Saved data entries:
○ ○ ○

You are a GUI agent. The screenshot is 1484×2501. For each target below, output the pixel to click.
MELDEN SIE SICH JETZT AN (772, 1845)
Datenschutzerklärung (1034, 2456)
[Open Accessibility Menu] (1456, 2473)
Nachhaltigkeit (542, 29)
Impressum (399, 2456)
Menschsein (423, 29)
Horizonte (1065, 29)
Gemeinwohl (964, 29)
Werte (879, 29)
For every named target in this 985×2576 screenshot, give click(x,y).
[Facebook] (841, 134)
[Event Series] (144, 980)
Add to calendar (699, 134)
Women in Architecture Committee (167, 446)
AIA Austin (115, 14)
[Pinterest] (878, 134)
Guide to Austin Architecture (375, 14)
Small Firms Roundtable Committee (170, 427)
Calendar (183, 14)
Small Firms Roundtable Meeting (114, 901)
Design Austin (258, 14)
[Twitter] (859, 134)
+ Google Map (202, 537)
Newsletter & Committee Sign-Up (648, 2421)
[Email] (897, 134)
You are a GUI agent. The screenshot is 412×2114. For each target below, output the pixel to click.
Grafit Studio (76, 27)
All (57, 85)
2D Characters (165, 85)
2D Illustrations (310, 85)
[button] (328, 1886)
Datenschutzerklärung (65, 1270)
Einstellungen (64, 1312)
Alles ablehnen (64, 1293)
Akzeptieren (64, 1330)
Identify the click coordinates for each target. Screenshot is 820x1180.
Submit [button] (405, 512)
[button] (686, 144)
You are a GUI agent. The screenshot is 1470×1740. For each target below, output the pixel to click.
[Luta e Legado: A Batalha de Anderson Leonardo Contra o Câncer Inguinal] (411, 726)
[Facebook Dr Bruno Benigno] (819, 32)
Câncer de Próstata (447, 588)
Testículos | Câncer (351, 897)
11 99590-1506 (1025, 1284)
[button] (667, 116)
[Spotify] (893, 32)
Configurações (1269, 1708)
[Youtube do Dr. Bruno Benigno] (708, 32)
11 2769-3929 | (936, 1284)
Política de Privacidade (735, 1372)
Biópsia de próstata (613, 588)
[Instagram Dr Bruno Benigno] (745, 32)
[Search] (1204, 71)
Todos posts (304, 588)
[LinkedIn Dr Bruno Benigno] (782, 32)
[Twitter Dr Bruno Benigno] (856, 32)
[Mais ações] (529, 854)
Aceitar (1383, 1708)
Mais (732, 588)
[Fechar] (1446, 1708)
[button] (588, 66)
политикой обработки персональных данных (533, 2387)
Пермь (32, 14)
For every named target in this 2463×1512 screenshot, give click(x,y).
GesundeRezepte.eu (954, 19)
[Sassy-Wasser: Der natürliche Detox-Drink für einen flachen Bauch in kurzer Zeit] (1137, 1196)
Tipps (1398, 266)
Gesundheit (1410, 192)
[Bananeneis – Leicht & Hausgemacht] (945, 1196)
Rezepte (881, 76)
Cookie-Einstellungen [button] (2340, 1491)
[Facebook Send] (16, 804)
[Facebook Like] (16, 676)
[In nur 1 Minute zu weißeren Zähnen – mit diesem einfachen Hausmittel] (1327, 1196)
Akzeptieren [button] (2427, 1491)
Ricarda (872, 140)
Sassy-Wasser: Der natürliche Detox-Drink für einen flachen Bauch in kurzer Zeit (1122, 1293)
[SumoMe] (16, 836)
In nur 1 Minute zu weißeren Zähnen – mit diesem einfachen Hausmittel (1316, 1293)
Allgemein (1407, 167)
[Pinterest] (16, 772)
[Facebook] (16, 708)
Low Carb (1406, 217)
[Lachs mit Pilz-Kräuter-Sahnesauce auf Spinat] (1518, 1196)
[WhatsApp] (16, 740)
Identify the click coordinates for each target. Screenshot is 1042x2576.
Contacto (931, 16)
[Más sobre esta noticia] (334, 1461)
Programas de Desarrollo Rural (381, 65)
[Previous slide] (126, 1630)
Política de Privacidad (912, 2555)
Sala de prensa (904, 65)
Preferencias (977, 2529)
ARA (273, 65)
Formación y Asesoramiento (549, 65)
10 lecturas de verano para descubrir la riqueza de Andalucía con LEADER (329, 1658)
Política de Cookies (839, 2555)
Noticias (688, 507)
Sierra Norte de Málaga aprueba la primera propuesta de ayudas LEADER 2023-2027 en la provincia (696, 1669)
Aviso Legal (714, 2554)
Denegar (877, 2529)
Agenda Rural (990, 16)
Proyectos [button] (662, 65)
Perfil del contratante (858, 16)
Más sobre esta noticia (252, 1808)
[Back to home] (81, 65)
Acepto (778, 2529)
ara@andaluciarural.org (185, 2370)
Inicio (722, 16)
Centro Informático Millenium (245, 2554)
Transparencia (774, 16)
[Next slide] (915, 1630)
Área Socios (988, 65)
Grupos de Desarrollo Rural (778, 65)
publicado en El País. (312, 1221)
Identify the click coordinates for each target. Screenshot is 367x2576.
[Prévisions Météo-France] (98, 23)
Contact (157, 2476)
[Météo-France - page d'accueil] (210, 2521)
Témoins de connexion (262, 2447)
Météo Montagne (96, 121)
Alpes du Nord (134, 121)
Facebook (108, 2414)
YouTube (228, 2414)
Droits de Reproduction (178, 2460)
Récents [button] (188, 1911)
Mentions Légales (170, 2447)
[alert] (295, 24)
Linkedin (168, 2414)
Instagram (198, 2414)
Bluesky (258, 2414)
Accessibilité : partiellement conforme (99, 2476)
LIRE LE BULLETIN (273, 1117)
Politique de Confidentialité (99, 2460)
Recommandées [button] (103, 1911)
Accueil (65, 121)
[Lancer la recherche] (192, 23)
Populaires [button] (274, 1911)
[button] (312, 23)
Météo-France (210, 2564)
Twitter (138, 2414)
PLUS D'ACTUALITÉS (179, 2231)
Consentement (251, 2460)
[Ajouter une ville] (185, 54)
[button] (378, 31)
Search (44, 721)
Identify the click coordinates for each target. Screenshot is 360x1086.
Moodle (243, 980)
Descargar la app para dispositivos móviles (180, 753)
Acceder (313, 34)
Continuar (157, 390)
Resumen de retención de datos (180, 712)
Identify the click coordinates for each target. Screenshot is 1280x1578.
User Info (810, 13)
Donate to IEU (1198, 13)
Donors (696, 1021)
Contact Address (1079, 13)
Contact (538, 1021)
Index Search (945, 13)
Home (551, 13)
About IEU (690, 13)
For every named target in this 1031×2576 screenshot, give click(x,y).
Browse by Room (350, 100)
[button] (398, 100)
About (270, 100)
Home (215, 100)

○ ○ ○

## [Work item]
Look over the entries above. Copy every line that contains the word "Committee".

## [Exercise result]
Women in Architecture Committee (167, 446)
Small Firms Roundtable Committee (170, 427)
Newsletter & Committee Sign-Up (648, 2421)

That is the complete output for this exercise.